# Now THIS is a tow truck!



## Michael R. Hicks (Oct 29, 2008)

The day after we got back from our trip to NYC (where we met up with Scarlet/telracS) a few weeks ago, our "new" 2006 RV decided it didn't want to start so I could drive it over and get it inspected so I could get MD tags & title. I guess it *really* wanted to stay a Florida-registered RV, which would have been fine, other than the timing, as we're moving to Florida soon.

So, it refused to start. The batteries were kaput, so we replaced those. But when I turned the ignition, all I got was a click from the engine compartment. Sigh.

Roadside service to the rescue! I've never seen an RV towed before, although I've seen some pics. Here's one of ours being hauled off to the shop. BTW - my hat's off to the tow truck guys: getting this beast hooked up was a major job!!


----------



## telracs (Jul 12, 2009)

Mike.... 

a few things...
1) none of my names is capitalized.  get it right.
2) stop posting and finish Bitter Harvest.
3) that is one bad-arse tow truck!


----------



## crebel (Jan 15, 2009)

telracs said:


> Mike....
> 
> a few things...
> 1) stop posting and finish Bitter Harvest.
> ...


Fixed it for you...


----------



## NogDog (May 1, 2009)

To paraphrase Crocodile Dundee: That's not a tow truck. _This_ is a tow truck:


----------



## telracs (Jul 12, 2009)

crebel said:


> Fixed it for you...


no, you fixed it for YOU!


----------



## Michael R. Hicks (Oct 29, 2008)

NogDog, I WANT one of those! I'd be the coolest kid on the block! 

"scarlet/telracs", from now on I'm going to capitalize one or more letters in your user name. Randomly. scArlet.

I'm posting 'cause I'm too exhausted to write, and my wrists are really sore from moving furniture. Brief, inflammatory tow truck posts like this are fine. Anything much longer will have to wait at least another day!


----------



## telracs (Jul 12, 2009)

Michael R. Hicks said:


> NogDog, I WANT one of those! I'd be the coolest kid on the block!
> 
> "scarlet/telracs", from now on I'm going to capitalize one or more letters in your user name. Randomly. scArlet.
> 
> I'm posting 'cause I'm too exhausted to write, and my wrists are really sore from moving furniture. Brief, inflammatory tow truck posts like this are fine.

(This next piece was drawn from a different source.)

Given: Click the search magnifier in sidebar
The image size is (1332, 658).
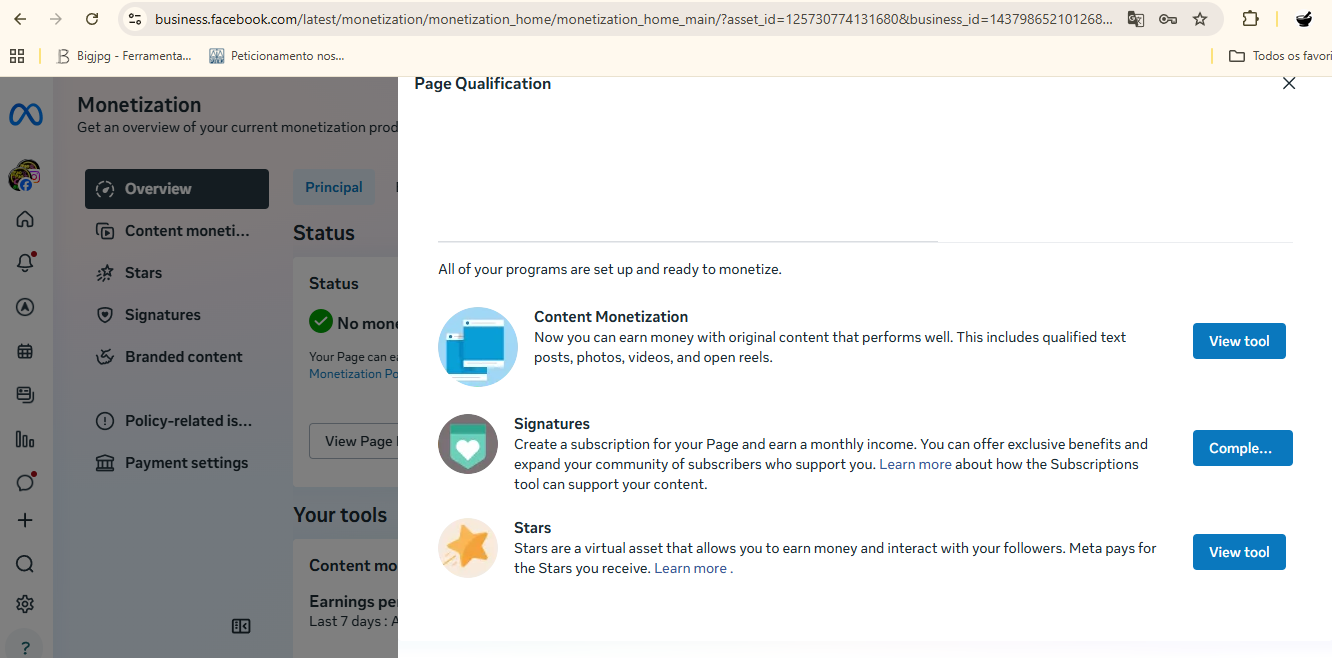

Anything much longer will have to wait at least another day!


you're already the coolest kid on the block, she says flatteringly to get him back to work....

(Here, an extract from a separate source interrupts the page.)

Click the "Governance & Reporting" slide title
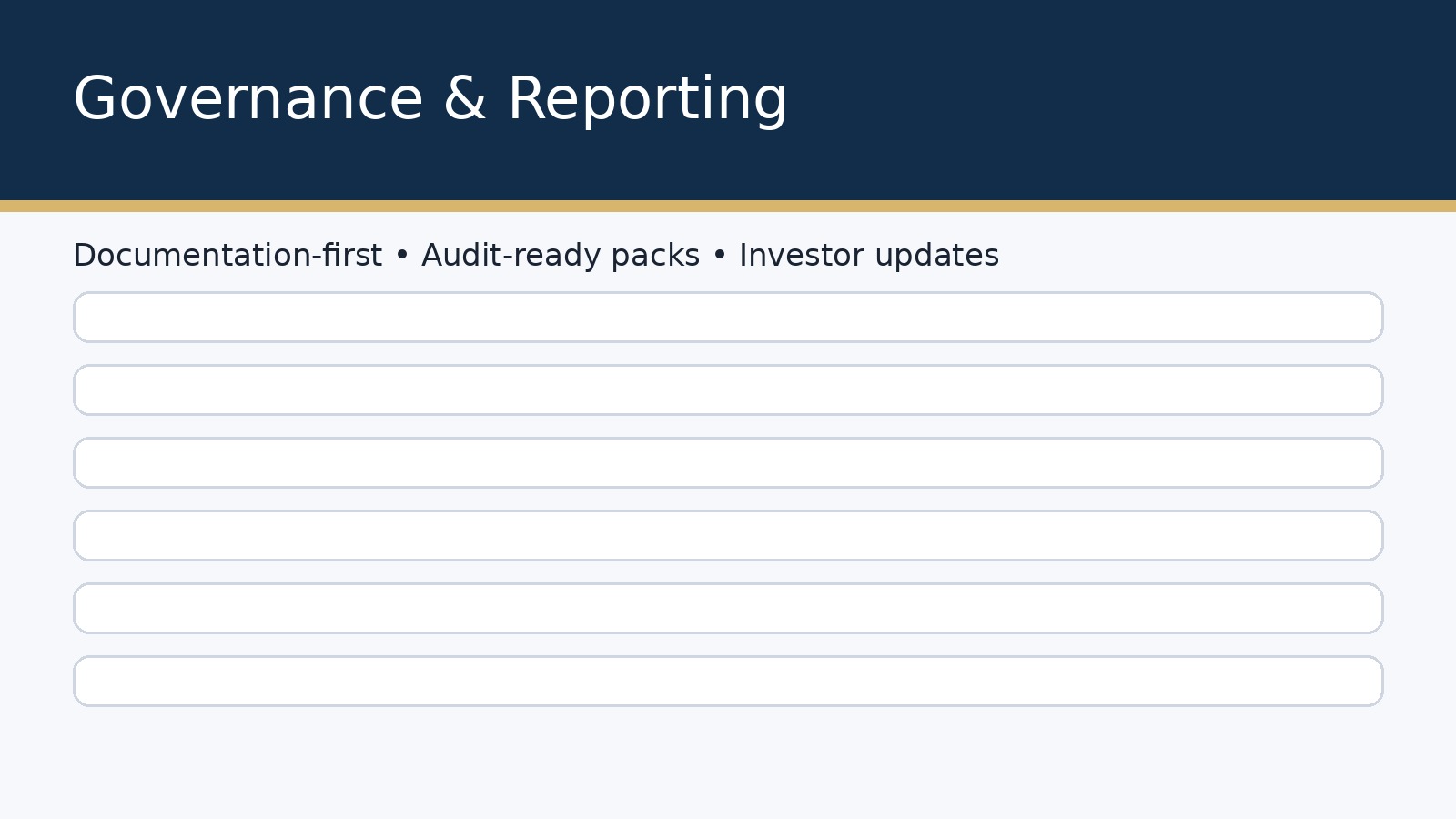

i do not answer to scarleT, so i don't care where you stick the capital.

and stop whining, get some ice packs and start typing.


----------



## crebel (Jan 15, 2009)

telracs said:


> you're already the coolest kid on the block, she says flatteringly to get him back to work....


*nods in total agreement*



> i do not answer to scarleT, so i don't care where you stick the capital.


She is NOT telling you to stick it...



> and stop whining, get some ice packs and start typing.


Poor Baby, one small whine for sympathy allowed. I understand telracs is an excellent transcriptionist - have you considered dictation?


----------



## telracs (Jul 12, 2009)

crebel said:


> Poor Baby, one small whine for sympathy allowed. I understand telracs is an excellent transcriptionist - have you considered dictation?


sigh......

the problem is that i'd want to edit as i typed.


----------



## Michael R. Hicks (Oct 29, 2008)

telracs said:


> sigh......
> 
> the problem is that i'd want to edit as i typed.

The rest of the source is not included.